Photo (c) NicolasMcComber - Getty Images

Shares of Gamestop, AMC, and other weak companies have surged this week

It’s been a wild week on Wall Street, to say the least. Individual stock traders organizing in a forum on Reddit began buying shares of Gamestop, with the expressed purpose of financially damaging hedge fund traders who were shorting the stock.

They were so successful that by the end of the week, they had forced almost all the “shorts” to abandon their positions at huge losses. In the process, this $10 stock shot up to nearly $500 at one point.

The campaign against shorts, mostly hedge funds, quickly spread to shares of AMC, Blackberry, Koss, Bed Bath & Beyond, and American Airlines. What do these companies have in common?

There are all in declining industries. Their share prices have been falling for some time, which is the reason so many hedge funds and institutional investors are betting against the companies.

Organized buying

The strategy by the organized traders is simple. By encouraging thousands of traders to buy shares of these beaten-down companies, the stock price goes up. If it goes up enough, all the “shorts” will be forced to buy shares to cover their short positions, sending the price even higher.

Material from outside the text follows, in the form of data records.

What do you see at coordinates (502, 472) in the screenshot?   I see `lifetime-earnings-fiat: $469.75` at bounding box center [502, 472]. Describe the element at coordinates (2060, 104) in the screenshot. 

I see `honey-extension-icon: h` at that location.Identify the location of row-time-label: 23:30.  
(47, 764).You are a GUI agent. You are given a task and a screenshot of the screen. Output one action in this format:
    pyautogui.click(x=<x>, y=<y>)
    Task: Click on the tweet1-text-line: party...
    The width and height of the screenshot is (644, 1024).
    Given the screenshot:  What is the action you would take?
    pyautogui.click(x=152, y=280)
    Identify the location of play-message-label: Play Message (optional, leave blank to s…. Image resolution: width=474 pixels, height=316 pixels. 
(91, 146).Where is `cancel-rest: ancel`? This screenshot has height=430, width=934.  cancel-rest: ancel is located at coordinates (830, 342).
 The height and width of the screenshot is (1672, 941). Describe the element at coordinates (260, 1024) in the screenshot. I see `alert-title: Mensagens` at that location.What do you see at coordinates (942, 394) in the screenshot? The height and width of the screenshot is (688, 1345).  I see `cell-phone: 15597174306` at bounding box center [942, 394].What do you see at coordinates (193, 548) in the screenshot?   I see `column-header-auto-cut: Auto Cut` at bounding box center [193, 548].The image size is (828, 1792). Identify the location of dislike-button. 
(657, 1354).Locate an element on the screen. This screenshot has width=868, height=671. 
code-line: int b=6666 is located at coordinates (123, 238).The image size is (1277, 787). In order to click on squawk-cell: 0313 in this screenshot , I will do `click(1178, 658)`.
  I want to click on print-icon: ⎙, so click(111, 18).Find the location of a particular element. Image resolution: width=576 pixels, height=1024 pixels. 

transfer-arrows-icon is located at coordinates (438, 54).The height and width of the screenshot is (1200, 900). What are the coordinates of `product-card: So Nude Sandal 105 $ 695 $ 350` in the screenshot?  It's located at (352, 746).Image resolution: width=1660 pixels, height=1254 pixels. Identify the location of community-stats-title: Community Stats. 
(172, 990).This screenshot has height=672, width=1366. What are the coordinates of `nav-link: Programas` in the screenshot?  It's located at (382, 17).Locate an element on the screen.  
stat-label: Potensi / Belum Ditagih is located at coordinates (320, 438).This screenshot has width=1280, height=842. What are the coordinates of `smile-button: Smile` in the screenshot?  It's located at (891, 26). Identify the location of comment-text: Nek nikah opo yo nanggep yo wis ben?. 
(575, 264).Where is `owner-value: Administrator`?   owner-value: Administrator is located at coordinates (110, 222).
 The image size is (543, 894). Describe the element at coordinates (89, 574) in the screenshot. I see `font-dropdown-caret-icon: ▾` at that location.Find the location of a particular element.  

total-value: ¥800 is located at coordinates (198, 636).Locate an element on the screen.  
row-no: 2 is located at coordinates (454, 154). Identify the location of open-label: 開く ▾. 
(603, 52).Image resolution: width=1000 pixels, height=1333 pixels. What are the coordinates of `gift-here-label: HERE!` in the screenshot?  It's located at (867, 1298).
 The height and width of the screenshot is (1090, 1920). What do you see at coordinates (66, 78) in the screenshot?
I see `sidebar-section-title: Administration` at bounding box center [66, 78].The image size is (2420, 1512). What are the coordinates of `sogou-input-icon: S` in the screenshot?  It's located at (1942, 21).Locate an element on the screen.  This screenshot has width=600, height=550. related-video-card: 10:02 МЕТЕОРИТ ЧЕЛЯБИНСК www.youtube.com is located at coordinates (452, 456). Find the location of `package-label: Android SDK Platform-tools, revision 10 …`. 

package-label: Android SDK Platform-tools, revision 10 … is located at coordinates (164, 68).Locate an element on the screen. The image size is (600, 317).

The phenomenon has captured the public imagination this week, with many people wondering how they can profit from this too. But therein lies the danger.

“Being given the keys to a car is only good if someone knows what they’re doing when they sit behind the wheel, including understanding the risks and the need to have insurance and keeping a seat belt fastened,” Mark Hamrick, senior economic analyst at, told ConsumerAffairs.

A look at the charts of these stocks tells the story. On Thursday, shares of Gamestop traded as high as $482 and as low as $112.25. Depending on where you purchased shares, you could make a killing or get crushed. Hamrick said traders need to ask themselves some questions before jumping into the deep end of the pool.

“Can you afford to lose all of the money?” he asked. “Chasing after high momentum stocks is only for those who have taken care of other basic financial needs first, including saving for emergencies and saving for retirement. Are all other key financial goals and needs being met? Our Bankrate surveys have traditionally found that the failure to save is the number-one financial regret.”

Hitting the brakes

By the end of the week, some online trading platforms, including Robinhood, restricted trading in Gamestop, AMC, and some of the other highly traded stocks. 

“We continuously monitor the markets and make changes where necessary. In light of recent volatility, we are restricting transactions for certain securities to position closing only, including $AAL, $AMC, $BB, $BBBY, $CTRM, $EXPR, $GME, $KOSS, $NAKD, $NOK, $SNDL, $TR, and $TRVG,” Robinhood said in a statement Thursday. “We also raised margin requirements for certain securities.”

The company later said it would allow some trading in these stocks, under certain circumstances, starting today.

Before the mania dies down, the Securities and Exchange (SEC) may wade into the controversy since it’s unclear how what’s been happening on social media differs from a classic “pump and dump” scheme, in which holders of a stock encourage others to buy it before selling at a profit.